By My Side |
This is Day 158 of my #6MonthsOfGrief Project. To learn more about this practice, feel free to visit Day One, where I explain this project in more detail.
There are many photos of my husband in my cubicle, but I seem to be drawn most to this one. In fact, I moved it closer to my computer so I can always look at it. Sometimes, when the grief hits me so hard that I can't breathe, I hold the comforting leather frame close to my chest and pretend he is hugging me.
The image is a polaroid photo, taken at my last birthday gathering. It's one of the last photos ever taken of him. In it, my friend's daughter has just put his beard his huge, frothy beard into a pony tail, and he is looking delightedly at the camera. He loved being around kids and was completely heartbroken when we discovered we could not have any of our own. Some say I am lucky we did not have kids, so that they would not have to go through the grief of losing a father so young. Some say it is a tragedy that we did not have kids, because I have "nothing left of him." I think both are true — and neither are true.
Zooming in on my special photo. |
The image next to him is some art I made in Susie Stonefield Miller's amazing art studio. If you ever have a chance to take one of her workshops, DO IT. She's amazing and so good with working through grief with art.
On the good days, I try to remember that he is always by my side. On the bad days, I feel his absence like a vast chasm inside my heart that can never be filled, no matter who I have sex with, or how much I drink, or how many movies I watch. I want to be like those blissful people, who are convinced their dead loved ones stroll next to them, like a spirited companion. They talk freely to them and sometimes even hear their loved ones answer.

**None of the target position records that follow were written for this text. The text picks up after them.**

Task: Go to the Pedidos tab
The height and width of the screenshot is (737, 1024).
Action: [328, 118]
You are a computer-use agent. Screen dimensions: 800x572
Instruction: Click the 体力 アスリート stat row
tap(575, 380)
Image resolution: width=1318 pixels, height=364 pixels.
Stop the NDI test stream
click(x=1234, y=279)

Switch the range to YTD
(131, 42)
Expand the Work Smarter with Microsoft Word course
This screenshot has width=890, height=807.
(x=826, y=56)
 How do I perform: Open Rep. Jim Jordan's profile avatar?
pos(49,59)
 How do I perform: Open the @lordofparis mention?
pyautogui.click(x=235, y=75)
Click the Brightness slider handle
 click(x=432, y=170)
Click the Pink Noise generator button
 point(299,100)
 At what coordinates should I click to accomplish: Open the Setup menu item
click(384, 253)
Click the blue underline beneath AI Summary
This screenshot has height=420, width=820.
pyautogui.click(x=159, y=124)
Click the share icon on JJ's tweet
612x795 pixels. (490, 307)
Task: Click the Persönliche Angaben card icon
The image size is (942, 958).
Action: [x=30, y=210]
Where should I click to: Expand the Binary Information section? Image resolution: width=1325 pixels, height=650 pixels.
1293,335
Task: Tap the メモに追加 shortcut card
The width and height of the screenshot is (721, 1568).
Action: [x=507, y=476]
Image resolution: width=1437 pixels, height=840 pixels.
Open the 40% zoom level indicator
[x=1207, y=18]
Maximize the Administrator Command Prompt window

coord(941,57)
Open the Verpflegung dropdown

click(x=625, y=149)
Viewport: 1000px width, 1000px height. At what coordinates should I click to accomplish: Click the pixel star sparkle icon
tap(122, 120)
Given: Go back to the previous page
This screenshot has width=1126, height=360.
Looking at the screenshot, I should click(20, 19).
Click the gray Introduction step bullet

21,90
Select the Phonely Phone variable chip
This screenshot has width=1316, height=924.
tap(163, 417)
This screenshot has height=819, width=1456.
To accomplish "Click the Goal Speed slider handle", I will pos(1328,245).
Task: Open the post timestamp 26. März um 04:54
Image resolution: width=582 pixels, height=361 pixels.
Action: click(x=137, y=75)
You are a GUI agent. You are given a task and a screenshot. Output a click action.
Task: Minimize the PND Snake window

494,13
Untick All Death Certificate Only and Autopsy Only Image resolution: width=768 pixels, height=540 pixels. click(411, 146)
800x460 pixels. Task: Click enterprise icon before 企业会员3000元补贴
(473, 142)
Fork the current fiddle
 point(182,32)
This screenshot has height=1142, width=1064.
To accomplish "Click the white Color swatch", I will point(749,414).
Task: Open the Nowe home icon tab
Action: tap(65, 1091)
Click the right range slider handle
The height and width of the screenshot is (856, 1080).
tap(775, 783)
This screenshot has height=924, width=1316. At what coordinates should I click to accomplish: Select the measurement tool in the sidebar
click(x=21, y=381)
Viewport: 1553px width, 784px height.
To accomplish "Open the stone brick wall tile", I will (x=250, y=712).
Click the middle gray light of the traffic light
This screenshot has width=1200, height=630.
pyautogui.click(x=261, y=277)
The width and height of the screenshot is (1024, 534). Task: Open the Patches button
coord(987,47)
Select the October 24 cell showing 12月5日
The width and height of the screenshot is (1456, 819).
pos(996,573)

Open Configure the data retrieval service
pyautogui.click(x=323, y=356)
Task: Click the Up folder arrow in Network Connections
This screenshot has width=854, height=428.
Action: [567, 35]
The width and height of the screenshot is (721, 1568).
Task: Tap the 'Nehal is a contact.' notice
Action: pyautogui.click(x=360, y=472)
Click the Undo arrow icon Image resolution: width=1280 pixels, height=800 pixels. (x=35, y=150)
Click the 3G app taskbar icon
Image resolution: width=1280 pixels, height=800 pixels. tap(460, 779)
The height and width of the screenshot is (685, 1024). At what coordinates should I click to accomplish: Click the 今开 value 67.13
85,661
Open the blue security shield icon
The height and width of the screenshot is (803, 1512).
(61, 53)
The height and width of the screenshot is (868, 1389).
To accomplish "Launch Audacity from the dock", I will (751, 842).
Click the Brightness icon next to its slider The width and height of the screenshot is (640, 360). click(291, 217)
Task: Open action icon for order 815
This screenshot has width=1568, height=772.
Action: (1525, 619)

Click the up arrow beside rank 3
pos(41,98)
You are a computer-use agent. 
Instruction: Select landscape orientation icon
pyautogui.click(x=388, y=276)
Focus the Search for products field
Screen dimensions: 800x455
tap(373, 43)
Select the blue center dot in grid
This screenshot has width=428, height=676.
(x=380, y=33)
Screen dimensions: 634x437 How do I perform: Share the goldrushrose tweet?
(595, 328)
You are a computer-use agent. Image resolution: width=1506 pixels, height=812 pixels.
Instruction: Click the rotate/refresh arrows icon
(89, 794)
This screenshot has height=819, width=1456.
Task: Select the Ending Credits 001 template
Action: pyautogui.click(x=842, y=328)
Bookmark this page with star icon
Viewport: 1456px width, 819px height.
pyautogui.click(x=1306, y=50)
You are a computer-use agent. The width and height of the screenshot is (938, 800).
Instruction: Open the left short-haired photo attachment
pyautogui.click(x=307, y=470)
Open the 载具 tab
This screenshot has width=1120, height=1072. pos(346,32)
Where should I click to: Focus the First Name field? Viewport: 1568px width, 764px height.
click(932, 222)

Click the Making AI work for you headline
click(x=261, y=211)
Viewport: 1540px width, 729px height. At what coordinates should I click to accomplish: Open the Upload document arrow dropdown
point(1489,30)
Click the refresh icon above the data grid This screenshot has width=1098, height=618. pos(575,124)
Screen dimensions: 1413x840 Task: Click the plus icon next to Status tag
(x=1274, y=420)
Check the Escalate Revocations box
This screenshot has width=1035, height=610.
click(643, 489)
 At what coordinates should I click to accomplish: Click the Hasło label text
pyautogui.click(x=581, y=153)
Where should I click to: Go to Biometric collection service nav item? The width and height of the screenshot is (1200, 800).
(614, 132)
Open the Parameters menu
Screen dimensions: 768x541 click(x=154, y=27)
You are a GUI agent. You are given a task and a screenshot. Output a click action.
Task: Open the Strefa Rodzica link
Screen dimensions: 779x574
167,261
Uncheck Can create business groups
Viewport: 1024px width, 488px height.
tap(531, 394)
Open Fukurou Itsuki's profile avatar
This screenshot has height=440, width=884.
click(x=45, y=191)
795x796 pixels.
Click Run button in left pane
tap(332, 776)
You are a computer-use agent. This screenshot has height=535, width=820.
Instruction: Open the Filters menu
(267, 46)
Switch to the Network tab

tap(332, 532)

I rarely, if ever, feel him by my side. Sometimes I wonder if it was because he had such fierce ideas about the afterlife — he would often tell me when he was alive, that I shouldn't "expect him to stick around," because when he died, he was planning to go straight to whatever comes next. When we were writing our wedding vows, he felt strongly about the phrase "until death do us part." Because he grew up Mormon (and still had a lot of residue from that faith), he wanted me to know that we would NOT be married to me in the afterlife.
I guess I'm honoring his wishes in a way. I'm trying to let him go, instead of wishing he was by my side. But it's so hard. It hurts so much.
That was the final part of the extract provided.